Auf dem Feld der Kohlefaserverbundwerkstoffe kooperiert MT Aerospace etwa mit den Forschern des Deutschen Zentrums für Luft- und Raumfahrt im Augsburger Innovationspark. Solche Projekte unterstützt der Freistaat. Mehr als zehn Millionen Euro hat Bayern in den vergangenen Jahren investiert, damit Raketenteile von MT Aerospace leichter werden. Daher gibt es bei dem Unternehmen Überlegungen, eine neue Produktionshalle für leichte und bis zu elf Meter hohe Raketenteile im Technologiepark in der Nähe der SGL-Arena des FC Augsburg zu bauen.
MT Aerospace nur noch als verlängerte Werkbank?
„Die Fachwelt der Raumfahrt würde dann nach Augsburg pilgern, um zu sehen, wie man so etwas macht“, sagt Steininger. Seine Zuversicht hat aber einen Dämpfer erhalten. Wie es aussieht, könnte die Firma beim Bau des Nachfolgemodells für die Ariane 5 in die Rolle eines reinen Zulieferers ohne die bisherige Entwicklungskompetenz gedrängt werden. MT Aerospace wäre nur noch eine verlängerte Werkbank.
Die Pläne für die Bauteile würden nicht mehr in Augsburg erarbeitet, sondern zentral von großen Ariane-Produzenten wie Airbus erstellt. Folglich stünden die Arbeitsplätze von vielen der rund 120 MT-Aerospace-Ingenieure auf der Kippe. Steiningers Angst: Der Betrieb könnte als Technologiestandort ausbluten, wenn Raumfahrt-Spezialisten Augsburg verlassen. Der Bau einer neuen Halle müsste abgesagt werden und das Werk stünde nach dem Ende der Ariane-5-Produktion etwa im Jahr 2020 vor dem Aus.
Letztlich würde der Augsburger Betrieb Opfer eines brutalen internationalen Preiskrieges um die Satellitenfracht per Rakete ins All. Seit der amerikanische Anbieter SpaceX des US-Internet-Milliardärs Elon Musk Raketenstarts um rund 30 Prozent günstiger als das Ariane-Team anbietet, stehen die Europäer unter Druck. Die Nachfolgerakete der Ariane 5 muss dem Rechnung tragen und billiger werden. Das ist aber nur möglich, wenn die komplizierte Struktur vereinfacht wird.
Bei der Ariane 5 mischen Firmen aus zwölf europäischen Staaten mit.
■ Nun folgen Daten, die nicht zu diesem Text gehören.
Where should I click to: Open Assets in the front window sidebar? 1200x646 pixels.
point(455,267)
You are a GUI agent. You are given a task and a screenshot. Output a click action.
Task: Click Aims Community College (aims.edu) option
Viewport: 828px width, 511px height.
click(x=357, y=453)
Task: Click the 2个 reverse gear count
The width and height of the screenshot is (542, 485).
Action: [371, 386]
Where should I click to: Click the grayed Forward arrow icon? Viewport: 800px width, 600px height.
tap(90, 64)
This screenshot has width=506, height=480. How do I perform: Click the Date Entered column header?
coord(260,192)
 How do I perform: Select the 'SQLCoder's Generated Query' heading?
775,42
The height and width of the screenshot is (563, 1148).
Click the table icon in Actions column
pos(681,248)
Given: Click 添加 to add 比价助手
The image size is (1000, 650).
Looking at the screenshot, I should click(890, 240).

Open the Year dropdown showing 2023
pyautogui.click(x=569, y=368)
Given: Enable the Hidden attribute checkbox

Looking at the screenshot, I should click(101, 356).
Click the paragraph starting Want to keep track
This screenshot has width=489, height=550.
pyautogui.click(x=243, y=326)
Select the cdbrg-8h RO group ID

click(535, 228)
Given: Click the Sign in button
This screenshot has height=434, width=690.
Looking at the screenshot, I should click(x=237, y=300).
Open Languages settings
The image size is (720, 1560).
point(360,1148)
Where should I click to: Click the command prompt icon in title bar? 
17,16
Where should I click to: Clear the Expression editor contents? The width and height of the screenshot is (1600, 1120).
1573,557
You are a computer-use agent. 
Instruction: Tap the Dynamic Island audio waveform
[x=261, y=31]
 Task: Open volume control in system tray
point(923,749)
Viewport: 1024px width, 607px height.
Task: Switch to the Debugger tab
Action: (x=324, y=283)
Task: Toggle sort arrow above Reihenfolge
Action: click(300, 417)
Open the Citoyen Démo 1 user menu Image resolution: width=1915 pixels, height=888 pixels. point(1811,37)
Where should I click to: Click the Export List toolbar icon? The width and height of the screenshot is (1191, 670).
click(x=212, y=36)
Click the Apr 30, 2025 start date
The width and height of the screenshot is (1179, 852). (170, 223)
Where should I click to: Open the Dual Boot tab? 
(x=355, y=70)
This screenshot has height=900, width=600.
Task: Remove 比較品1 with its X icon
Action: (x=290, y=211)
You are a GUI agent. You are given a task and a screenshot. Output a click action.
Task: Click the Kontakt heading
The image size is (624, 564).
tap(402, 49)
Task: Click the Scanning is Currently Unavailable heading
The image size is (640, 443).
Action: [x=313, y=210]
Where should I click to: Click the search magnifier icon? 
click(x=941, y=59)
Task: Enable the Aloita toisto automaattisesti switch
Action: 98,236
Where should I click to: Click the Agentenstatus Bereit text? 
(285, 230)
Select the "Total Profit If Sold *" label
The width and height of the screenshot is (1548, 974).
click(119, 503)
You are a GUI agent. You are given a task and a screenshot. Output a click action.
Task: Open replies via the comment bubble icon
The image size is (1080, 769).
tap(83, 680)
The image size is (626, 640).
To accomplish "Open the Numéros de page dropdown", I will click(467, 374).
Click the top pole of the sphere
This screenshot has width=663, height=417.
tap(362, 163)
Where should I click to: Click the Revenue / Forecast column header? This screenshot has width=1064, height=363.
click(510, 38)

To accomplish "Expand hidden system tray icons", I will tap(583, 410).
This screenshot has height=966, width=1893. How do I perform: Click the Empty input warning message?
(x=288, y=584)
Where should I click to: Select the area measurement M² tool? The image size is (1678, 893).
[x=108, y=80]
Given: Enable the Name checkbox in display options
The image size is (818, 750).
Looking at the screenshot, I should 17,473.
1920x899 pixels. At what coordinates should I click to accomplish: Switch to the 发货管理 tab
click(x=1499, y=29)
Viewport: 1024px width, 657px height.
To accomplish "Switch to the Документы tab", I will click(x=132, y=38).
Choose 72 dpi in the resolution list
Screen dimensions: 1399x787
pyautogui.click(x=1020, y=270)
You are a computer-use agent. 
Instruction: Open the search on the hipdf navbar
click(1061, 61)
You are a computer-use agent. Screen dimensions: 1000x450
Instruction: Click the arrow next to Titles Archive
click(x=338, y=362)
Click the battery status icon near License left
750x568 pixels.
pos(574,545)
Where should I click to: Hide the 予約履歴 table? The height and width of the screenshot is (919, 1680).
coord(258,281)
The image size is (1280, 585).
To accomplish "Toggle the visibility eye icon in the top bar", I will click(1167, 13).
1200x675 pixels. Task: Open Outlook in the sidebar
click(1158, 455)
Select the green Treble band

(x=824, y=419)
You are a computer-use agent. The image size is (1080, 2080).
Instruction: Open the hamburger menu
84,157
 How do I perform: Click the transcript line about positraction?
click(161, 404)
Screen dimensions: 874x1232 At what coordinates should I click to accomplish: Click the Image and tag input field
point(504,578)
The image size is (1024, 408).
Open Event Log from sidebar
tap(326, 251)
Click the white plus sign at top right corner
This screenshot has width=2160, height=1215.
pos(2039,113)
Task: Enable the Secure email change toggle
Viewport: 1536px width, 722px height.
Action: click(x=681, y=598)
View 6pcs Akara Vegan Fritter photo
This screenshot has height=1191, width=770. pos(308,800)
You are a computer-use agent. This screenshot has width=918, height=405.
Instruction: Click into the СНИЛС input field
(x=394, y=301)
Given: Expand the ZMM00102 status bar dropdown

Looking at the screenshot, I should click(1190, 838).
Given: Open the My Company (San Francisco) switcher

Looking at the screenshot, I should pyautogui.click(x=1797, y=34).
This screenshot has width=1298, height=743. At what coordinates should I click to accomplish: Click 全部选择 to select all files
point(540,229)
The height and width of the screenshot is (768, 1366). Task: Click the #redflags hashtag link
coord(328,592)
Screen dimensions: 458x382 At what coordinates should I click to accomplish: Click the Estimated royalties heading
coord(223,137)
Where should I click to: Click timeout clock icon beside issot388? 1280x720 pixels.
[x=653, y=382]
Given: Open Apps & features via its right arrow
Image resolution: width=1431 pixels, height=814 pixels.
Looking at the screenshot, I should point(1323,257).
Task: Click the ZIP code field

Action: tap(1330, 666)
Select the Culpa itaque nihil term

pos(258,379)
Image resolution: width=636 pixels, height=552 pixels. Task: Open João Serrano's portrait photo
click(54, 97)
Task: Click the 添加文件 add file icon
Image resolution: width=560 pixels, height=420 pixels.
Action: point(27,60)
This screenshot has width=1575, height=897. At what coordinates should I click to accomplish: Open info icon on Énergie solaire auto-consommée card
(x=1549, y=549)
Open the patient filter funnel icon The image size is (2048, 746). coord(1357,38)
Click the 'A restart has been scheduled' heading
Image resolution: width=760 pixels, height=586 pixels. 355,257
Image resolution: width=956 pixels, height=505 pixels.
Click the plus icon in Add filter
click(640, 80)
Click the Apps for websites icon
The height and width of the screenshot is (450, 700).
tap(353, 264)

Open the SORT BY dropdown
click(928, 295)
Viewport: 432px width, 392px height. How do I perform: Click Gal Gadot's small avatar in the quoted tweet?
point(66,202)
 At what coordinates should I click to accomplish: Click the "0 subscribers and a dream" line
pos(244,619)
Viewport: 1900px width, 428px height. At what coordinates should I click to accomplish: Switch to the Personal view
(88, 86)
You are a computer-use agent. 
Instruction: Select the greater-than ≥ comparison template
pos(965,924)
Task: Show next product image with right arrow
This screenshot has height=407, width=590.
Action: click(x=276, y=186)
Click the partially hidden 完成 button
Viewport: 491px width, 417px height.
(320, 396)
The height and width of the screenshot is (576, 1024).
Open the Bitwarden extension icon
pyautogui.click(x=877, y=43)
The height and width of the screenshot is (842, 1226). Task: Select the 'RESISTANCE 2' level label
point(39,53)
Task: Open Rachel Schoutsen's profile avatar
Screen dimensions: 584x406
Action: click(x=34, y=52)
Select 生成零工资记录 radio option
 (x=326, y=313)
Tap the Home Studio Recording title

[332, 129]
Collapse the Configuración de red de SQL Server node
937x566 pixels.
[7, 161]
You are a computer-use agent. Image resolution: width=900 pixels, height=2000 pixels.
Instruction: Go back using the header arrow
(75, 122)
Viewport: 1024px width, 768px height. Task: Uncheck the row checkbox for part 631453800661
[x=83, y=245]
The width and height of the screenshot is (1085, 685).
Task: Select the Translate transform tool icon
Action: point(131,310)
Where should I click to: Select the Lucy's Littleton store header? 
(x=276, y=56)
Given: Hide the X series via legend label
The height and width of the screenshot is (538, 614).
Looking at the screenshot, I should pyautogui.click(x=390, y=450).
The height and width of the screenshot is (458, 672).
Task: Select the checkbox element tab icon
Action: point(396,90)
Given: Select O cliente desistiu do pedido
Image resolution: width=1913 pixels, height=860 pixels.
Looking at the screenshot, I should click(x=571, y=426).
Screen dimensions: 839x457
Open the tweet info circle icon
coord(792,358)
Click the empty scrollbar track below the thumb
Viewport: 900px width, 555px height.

Airbus hat reagiert und als größter Spieler ein Gemeinschaftsunternehmen mit dem französischen Triebwerksbauer Safran geschlossen, um effizienter Raketen zu bauen. Dadurch sieht sich MT Aerospace an den Rand gedrängt. Anfang Dezember könnte der endgültige Beschluss fallen, ob und welche Rakete auf die Ariane 5 folgt. Geht das zum Nachteil von MT Aerospace aus, ist Augsburgs Tor zum Weltraum in Gefahr. Kommt die Firma doch zum Zug, weil Deutschland sich durchsetzt, sichert das den Standort für bis zu 40 Jahre ab, so lange währt der Lebenszyklus einer Ariane 6.